I think that everyone thinks that if you’re a surfer playing an acoustic guitar you’ve got to sound like Jack Johnson. He’s an amazing guy but I’m at a different end of the spectrum. I’m not good at being boxed in and I think that my latest album is a good example of that. There’s eighties Eurythmics/Talking Heads driven-stuff and there’s all-out rock and there’s pop and there’s Americana… I’m not in one lane, creatively, but it feels natural to me.
CT: Who would you say has influenced your music?
BY: Bob Dylan, massively. JJ Cale, Paul Simon, Tracy Chapman, Talking Heads, John Cougar, Steve Earl, Tom Petty, Neil Young. On the slightly heavier side, The Cult. I listen to a lot of jazz too.
CT: When is your new album coming out?
BY: We’re going to do some single releases by the middle of the year so the album may be the end of year. I know that people have short attention spans these days and don’t even necessarily listen to full albums, but I’m going to do it anyway and make a vinyl record!
CT: What are your other plans for 2023? Would you do more contests?

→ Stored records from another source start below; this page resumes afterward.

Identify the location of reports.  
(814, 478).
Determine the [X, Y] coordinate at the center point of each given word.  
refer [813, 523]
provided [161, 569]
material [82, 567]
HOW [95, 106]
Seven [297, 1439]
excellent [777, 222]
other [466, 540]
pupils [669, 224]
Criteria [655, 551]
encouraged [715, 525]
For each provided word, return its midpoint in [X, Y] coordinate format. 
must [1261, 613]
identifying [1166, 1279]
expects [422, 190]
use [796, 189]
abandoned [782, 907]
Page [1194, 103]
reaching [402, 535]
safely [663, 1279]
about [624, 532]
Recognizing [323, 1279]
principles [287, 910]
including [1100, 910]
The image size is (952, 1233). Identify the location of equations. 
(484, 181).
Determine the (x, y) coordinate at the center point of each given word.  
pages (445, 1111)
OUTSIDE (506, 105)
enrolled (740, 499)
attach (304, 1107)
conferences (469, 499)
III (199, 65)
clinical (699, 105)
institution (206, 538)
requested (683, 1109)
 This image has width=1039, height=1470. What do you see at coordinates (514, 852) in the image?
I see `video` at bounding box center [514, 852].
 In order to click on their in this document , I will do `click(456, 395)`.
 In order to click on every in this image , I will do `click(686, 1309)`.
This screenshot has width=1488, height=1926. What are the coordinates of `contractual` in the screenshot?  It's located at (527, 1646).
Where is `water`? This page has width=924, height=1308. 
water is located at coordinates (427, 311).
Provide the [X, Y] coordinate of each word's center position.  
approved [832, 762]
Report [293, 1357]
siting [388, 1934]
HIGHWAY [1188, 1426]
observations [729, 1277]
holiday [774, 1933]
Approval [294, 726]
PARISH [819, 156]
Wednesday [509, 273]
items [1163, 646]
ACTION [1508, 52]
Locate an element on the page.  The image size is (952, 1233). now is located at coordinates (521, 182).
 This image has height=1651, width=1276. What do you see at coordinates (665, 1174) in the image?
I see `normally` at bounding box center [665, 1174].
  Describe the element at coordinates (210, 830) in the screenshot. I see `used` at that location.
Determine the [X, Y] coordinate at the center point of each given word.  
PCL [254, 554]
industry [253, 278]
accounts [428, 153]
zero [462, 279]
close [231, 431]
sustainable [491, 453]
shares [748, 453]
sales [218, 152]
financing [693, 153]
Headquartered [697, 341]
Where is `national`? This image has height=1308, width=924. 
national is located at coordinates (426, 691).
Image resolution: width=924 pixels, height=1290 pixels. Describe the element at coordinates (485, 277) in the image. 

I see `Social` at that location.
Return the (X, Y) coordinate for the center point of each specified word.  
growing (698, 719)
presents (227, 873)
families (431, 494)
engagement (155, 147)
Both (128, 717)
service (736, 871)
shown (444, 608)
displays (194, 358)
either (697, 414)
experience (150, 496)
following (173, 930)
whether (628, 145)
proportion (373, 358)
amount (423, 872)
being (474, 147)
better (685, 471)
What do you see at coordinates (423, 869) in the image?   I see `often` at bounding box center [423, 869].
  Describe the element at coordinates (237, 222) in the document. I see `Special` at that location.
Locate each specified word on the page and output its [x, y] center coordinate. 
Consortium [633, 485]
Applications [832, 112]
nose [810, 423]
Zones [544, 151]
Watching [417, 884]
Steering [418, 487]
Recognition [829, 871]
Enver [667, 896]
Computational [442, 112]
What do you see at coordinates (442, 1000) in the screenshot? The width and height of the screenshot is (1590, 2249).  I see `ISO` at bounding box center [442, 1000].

BY: The ego in me might like to compete but the real me doesn’t. I love seeing Ben Skinner and Taylor and Joel and all those guys surf, and I love seeing the young guys coming through. They’re great people to be around but I just don’t like the way that competition environments make me feel. I don’t have it in me anymore.
CT: What was your most memorable contest?
BY: A tube-riding event in Puerto Escondido in 1999. It was a serious rising hurricane swell that day but they wanted to prove a point that longboards could ride anything that shortboards could, so they sent us out anyway. Myself and the other guy in the final paddled for a twelve footer, missed it, and turned around to a freak obscuring the horizon. We almost got caught. My three fin Volan triple stringer got dragged eighty feet and broke in three pieces and I thought that if the wave had got me I would have died there and then, because it was only about a foot and a half deep. We couldn’t go in but we managed to get back to the boat on the outside which took us back to the harbour. I remember I kissed the sand and called my grandmother to tell her I’d had this near-death experience and wanted her to know that I loved her very much.
It stands out as the monumental contest for me because it was life and death and Mother Nature being the almighty power.
CT: Wow, I wasn’t expecting that! On a lighter note, what would be your dream surf trip?
BY: Well, I’ve always been torn between the two aspects of surf trips. I love Europe and its history, so the best surf trip could be Italy, for example, because of its history and people. But when it comes to waves, I’d have to say Northern Indonesia. I got to experience waking up to six to eight foot perfection there, by fluke after our boat broke down overnight! Absolutely no-one was around except me and my friends. I think that’s the ideal.
CT: Left or right?
BY: Right. I get that there might be a little tug-of-war out on the boat with all my goofy mates though!
CT: Finally, why do you think that longboarding is continuing to surge in popularity on a global scale?
BY: Well, I see the world through a musical lens a lot and I think that surfing has gone through phases of being trapped in a genre. Like, why does it all have to be pop? Why can’t it be jazz? I think there’s a lot of factors that have influenced its popularity but overall, the surfing world has opened up with its shapes and styles. It’s so special to see. And it’s about freakin’ time! It allows for individuality and the more individuality the better.